Back at the Venice café, Paquin put down her cup of coffee and looked shocked when asked whether actors seek roles in Holocaust-themed films in order to win awards, as charged by The New York Times last year. “That’s not what I find interesting about this kind of work. What is interesting is the chance to portray a strong, powerful woman, because there is such a dearth of such roles.
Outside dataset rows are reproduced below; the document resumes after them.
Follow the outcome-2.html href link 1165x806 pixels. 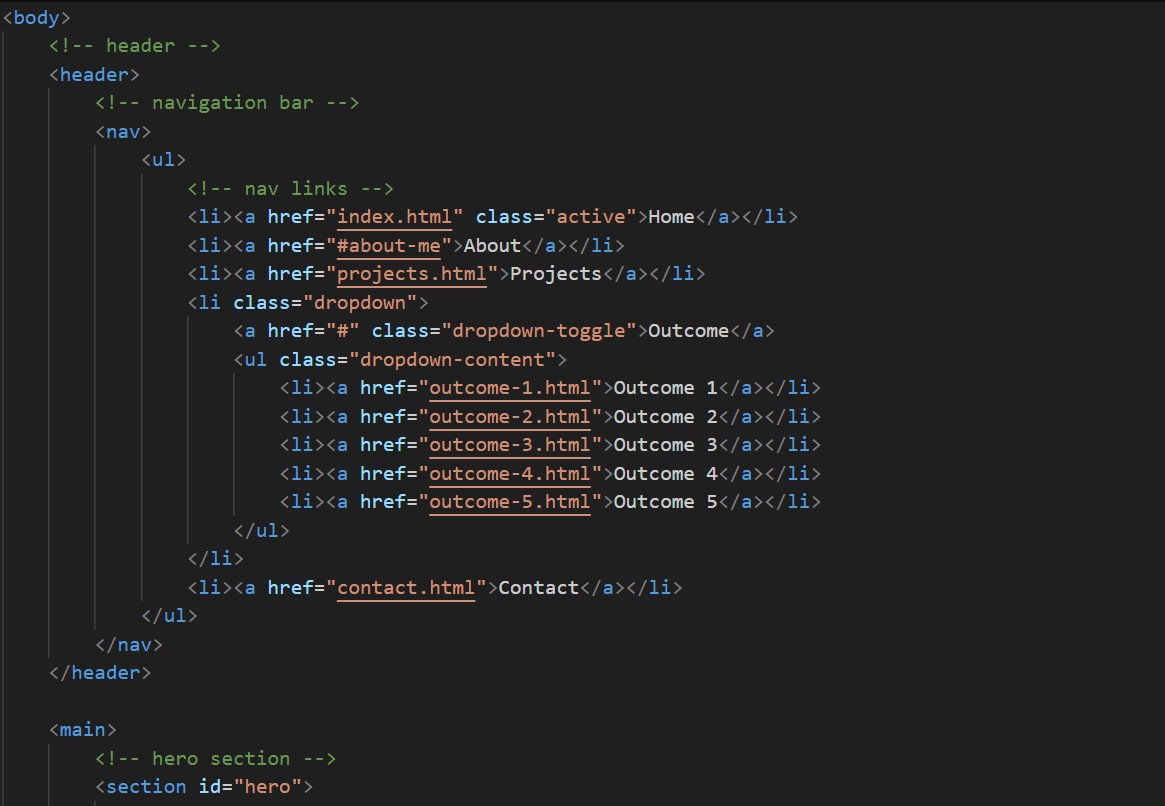pos(509,417)
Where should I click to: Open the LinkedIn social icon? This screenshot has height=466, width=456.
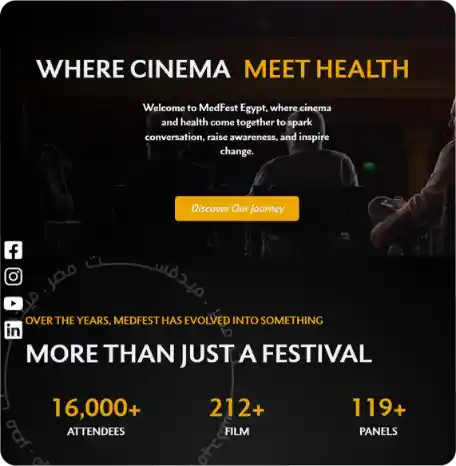click(13, 330)
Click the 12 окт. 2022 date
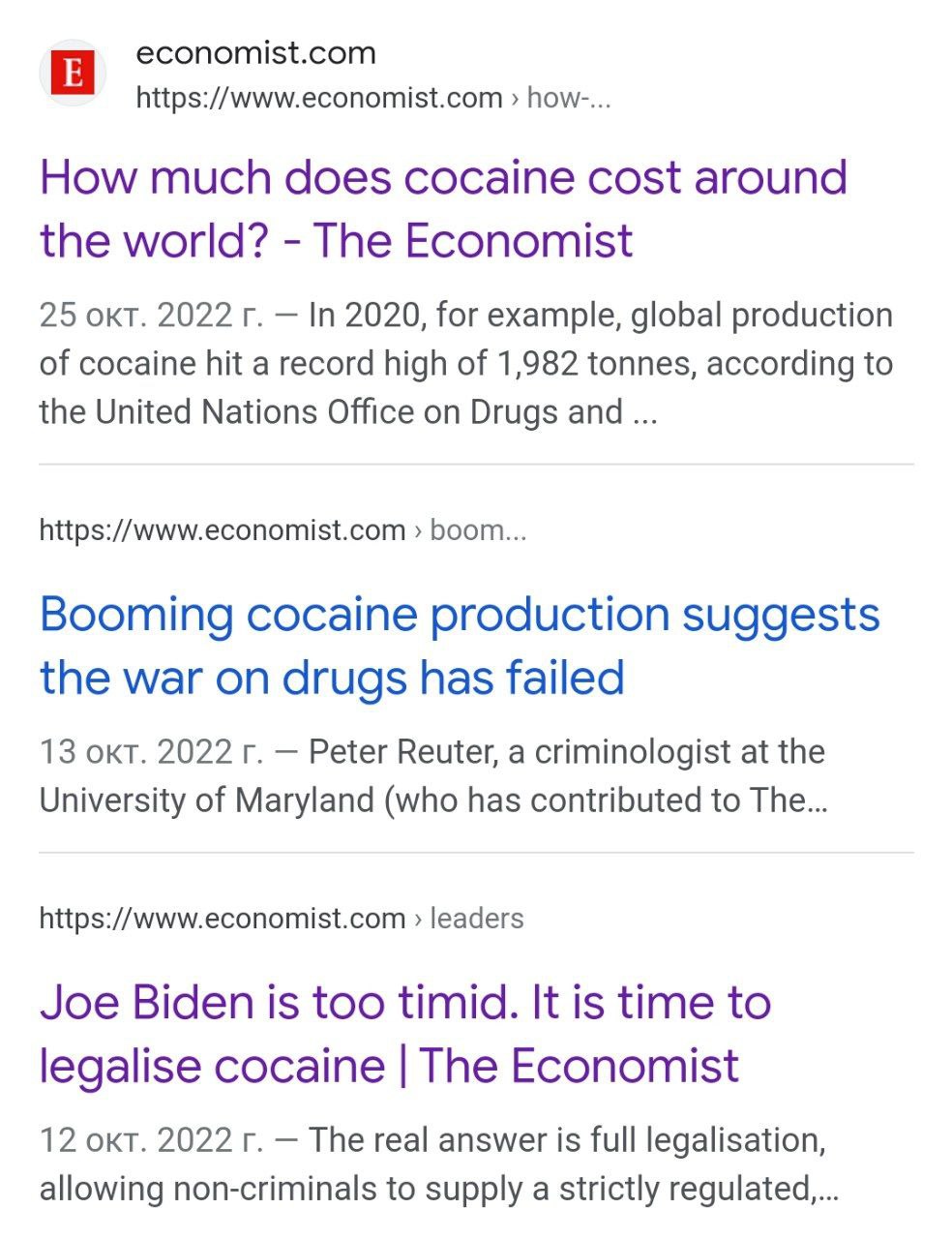 [150, 1140]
Actresses often end up playing ‘the girlfriend’ or the sex object; I love getting to be a part of a story that has nothing to do with that,” she said.

Even so, when Paquin set off for the three-week shoot in Riga, Latvia, last winter, she did so with trepidation. “I spent the first week terrified that I wasn’t doing a good enough job, because how could you possibly feel [the pain and fear] enough,” she said. “But after a while you have to forgive yourself for not knowing what it’s like to be tortured, and just do the best you can.”

To play Sendler, Paquin at times accessed some of her own feelings about her sister’s recent surgery; the 30-year-old Katya has had three operations so far for a brain tumor.

“It’s that feeling of powerlessness, but at the same time having to buck up and be strong for somebody, because if you’re scared, it doesn’t even compare to how scared they are,” the actress said.

“To play Irena you don’t get to cry, you don’t get to show that you’re frightened. You have to be strong for the children and their parents, and I found that very empowering,” she said.

“For Irena, being frightened of her own death was not the worst thing in the world. Far worse was the dilemma of the parents trying to decide whether to stay with their children or let them go — an almost impossible choice.”

“The Courageous Heart of Irena Sendler” airs April 19 on CBS.